Photographs have been used to illustrate a great variety of genres within children’s literature. While many photographic illustrations from the beginning of the 20th century use staged scenes, or were part of the avantgarde experimentations within the media, documentary ambitions became increasingly common during the 1930s and 1940s and the photographic picturebook becomes a modern, educational and ideological medium. Many photographers and authors have created photobooks for children by combining photography with other artistic techniques, such as collage, photomontage and photograms. Inspired by ideas of a vanguard aesthetics, modernist artists often regarded photography as an aesthetic means to differentiate from the past in terms of form, style, and language.

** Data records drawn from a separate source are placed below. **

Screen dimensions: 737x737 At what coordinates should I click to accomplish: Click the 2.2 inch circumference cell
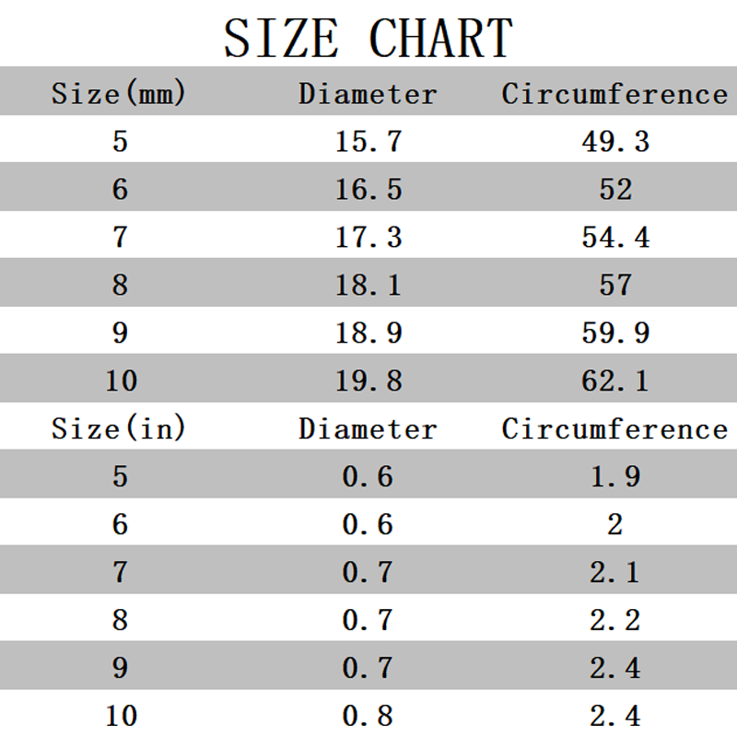pos(615,620)
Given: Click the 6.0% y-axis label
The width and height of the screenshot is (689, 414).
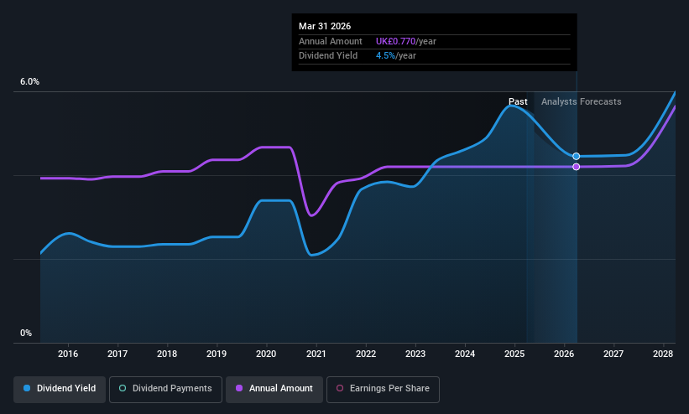Looking at the screenshot, I should [29, 81].
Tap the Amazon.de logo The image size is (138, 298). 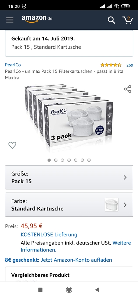(x=37, y=19)
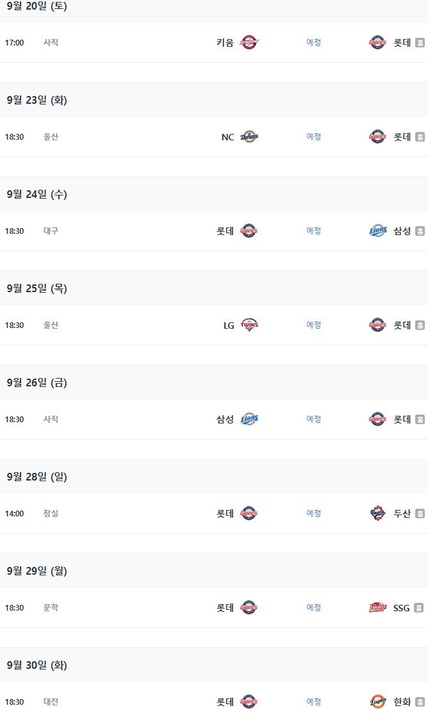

Similar kind of ideas can be traced in radical publishing for children during the 1960s and 1970s. As a result, within children’s literature, the choice of photography as a medium often expressed high aesthetic demands, but also ideological objectives. Thus, research concerning photography within children's literature is also closely connected to ideas and changes in the conceptions of childhood, which impact on the depiction of children in relation to cultural transformation and social change.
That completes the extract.